KA-CHING! That’s the Sound of Successful Compensation and Partnership Negotiation
Do you enjoy long lists of big numbers with dollar signs in front of them? How about digging into survey data? Do you like money?
If you answered yes to any of the above questions, then you’re in the right place!
As I continue discussing radiology job contracts, I’ll delve into two of the most crucial components of contract evaluation —compensation and partnership terms. In this post, I’ll seek to answer your burning questions like, how can I ensure I achieve fair compensation? Am I getting paid what I’m worth? What are good sources for average salary information? How hard is it really to negotiate partnership and buy-in terms? SPOILER ALERT: you don’t get paid what you’re worth, you get paid what you negotiate.
Compensation is a key element of every contract, and should be defined in amount (and whether the number offered is gross, or post deductions of income tax, social security/Medicare tax, health insurance, and retirement contributions) and how it is to be distributed (i.e., when the radiologist will get paid and in what increments). It should be clear as to whether the candidate will be an employee or an independent contractor. Multi-year contracts should stipulate the specifics of annual pay increases. Compensation can consist of salary alone or also include bonus, profit-sharing, or other forms of remuneration. The contract should explain the method of salary determination and adjustment. This may be a guaranteed amount, or a percentage of shareholder salary. It should also state by whom and how shareholder salary is determined.
In any type of practice, salary might be determined in part by work relative value units (RVUs).
If this is the case, the contract should specify whether certain activities that affect RVUs will be taken into account, such as commuting (circuit riding from one hospital to another), tumor board and other conference attendance, administrative work, technologist supervision, protocol management, and information technology inefficiencies. There are several other ways practices may measure work productivity, including patients seen (especially for interventional radiologists with a clinic schedule), hours worked, fees billed, fees collected, or profit for the entire practice. Academic RVUs, metrics for scholarly activity, are more commonly a component of a compensation plan in an academic setting.
FYI: A 2018 American Medical Group Association (AMGA) physician compensation & productivity survey revealed that diagnostic radiologists had average median work RVUs of 9,264 in 2018, compared with 9,212 in 2017 (an increase of 0.6%) .
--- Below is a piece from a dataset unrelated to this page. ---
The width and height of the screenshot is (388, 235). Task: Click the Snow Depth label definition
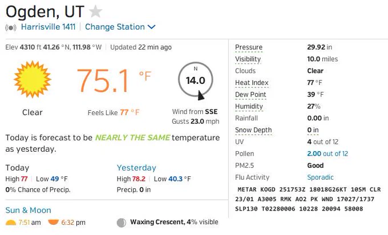[x=253, y=130]
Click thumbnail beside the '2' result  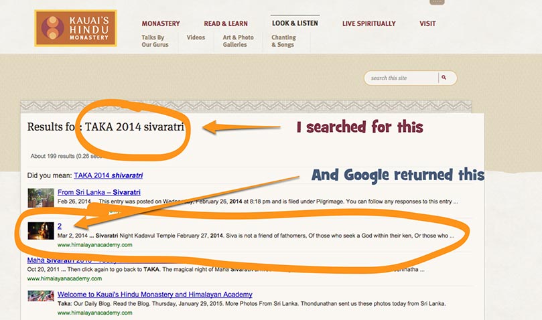pyautogui.click(x=40, y=231)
Make sure to get a copy of the group’s written compensation plan. If quality metrics (e.g., patient surveys) are used to determine salary or bonuses, you should ask whether the measure is individualized to physicians, or is pooled so that the overall rank of the hospital or department determines an individual’s quality metrics. Bonuses may be paid when work RVUs exceed a benchmark number or for substantial administrative contributions. When RVUs are used in salary determination, you should understand how they are determined and there should be transparency among the group about the number of RVUs generated by the group.
Salary insights (and how to dig for the data)
It’s essential to know what current average salaries are for a like position in a similar geographic area (ideally, before beginning the interview process). This will put you in a position to recognize a reasonable salary offer and to negotiate for a fair compensation package using objective criteria.
Salary data is available from several sources, although some may charge a fee and have various access restrictions. The data used by most groups and institutions are from the AMGA, Medical Group Management Association (MGMA), and the Association of American Medical Colleges (AAMC) surveys. Salary information is generally reported separately for interventional radiology, neurointerventional radiology, non-interventional radiology, and nuclear medicine/radiology.
Colleagues and mentors can also be useful sources of information and fellow trainees are usually happy to share salary and other benefit information that they’ve acquired from their job search.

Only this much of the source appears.